Councilmember Kshama Sawant (District 3, Central Seattle) responded to reports that the Showbox had been purchased by a corporate developer, who intended to build a high-rise apartment, with an open letter.
While the Vancouver-based Onni Group has signaled their intention to nominate the Showbox for landmark status, it remains unclear if that protection would be extended to the entire theater building, or just the facade, marquee or some other architectural feature.

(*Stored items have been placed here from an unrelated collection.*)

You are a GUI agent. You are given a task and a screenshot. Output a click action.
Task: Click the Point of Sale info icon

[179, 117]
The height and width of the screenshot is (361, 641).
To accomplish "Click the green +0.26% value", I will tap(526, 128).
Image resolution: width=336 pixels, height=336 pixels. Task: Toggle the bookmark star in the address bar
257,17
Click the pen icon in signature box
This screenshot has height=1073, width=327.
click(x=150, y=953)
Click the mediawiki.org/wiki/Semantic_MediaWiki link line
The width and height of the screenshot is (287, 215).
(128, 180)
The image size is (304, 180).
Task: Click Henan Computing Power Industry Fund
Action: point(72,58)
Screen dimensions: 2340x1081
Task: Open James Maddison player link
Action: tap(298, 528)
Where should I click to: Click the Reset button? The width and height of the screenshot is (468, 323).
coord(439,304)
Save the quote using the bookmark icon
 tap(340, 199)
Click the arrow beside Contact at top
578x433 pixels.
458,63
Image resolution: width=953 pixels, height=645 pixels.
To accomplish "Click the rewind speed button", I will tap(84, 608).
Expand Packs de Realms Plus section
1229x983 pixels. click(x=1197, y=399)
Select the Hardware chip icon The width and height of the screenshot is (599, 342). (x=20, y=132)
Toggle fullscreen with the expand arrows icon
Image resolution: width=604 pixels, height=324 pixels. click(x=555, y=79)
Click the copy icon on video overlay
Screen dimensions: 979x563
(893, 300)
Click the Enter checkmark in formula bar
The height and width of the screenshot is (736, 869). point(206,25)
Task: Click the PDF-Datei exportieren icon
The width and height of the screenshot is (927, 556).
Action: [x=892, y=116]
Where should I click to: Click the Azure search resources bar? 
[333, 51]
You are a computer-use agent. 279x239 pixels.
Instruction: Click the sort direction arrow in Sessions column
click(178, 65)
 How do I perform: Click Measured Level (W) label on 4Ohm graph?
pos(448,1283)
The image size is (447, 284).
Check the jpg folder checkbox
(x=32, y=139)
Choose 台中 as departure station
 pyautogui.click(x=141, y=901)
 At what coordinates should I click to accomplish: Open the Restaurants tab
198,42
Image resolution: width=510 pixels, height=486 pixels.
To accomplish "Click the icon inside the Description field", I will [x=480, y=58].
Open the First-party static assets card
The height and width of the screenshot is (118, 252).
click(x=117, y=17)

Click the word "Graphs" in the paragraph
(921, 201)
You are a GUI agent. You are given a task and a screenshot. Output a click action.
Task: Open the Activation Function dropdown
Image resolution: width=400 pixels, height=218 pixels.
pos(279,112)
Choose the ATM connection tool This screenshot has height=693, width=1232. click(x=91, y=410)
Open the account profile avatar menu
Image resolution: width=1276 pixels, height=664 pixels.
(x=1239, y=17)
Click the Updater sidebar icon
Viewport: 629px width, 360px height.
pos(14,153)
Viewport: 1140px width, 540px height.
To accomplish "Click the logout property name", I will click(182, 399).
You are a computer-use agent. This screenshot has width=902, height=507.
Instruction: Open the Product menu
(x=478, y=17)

In the letter, Sawant outlined her intentions to prepare a resolution for Council consideration, urging the Landmarks Preservation Board to preserve the Showbox (including its continued use as a music venue) as a landmark. From the letter:
I have heard from many of you who are outraged to learn that a real estate developer intends to replace Seattle’s historic Showbox theater with a high-rise apartment building. This is yet another example of how development and construction decisions in Seattle are being driven primarily by whatever will make the quickest dollar for the largest for-profit developers, with little regard for the needs and desires of the rest of us.
Often it is affordable housing that we see demolished to make way for new luxury buildings that only the wealthy get to live in. In this case, it is a landmark of Seattle’s history and music that is on the chopping block. In both cases, Seattle is more and more becoming a playground for the rich, with little space for working people and for the culture that makes Seattle so unique.
Big developers have immense power in Washington state, but one possible point of leverage are Seattle’s landmark preservation laws. Because the Showbox has so much historic value, the Landmarks Preservation Board should agree to landmark it if they hear from a large enough community of people. However, the board often preserves only the outside of buildings, and in this case we need the Board to also preserve the music venue inside.
Sawant further indicated that while nominations to preserve the Showbox as a landmark can be initiated by filling out a form, the nominations are only one step, and will most likely not be enough.
“…The Showbox theater should not only be preserved on the outside, but also be maintained as a music venue,” wrote Sawant. “In fact, the Onni Group, the corporation threatening the Showbox, has indicated they plan to nominate the building to the Landmarks Preservation Board. As a mega development corporation, Onni will no doubt hope that the Board will decide not to preserve any part of the building that will conflict with their multi-million-dollar development plans. We obviously hope, on the other hand, that Board will not just preserve the facade, but enable Seattle’s music community to continue to function at the venue. There are undoubtedly other locations where upscale apartments could be built, although what our city really needs is affordable housing.”
Sawant signaled her intent to prepare a City Council resolution by Monday, August 6 urging the Landmarks Preservation Board to preserve the Showbox inside and outside, and invited emails in support to be sent to the preservation board via email: firstname.lastname@example.org.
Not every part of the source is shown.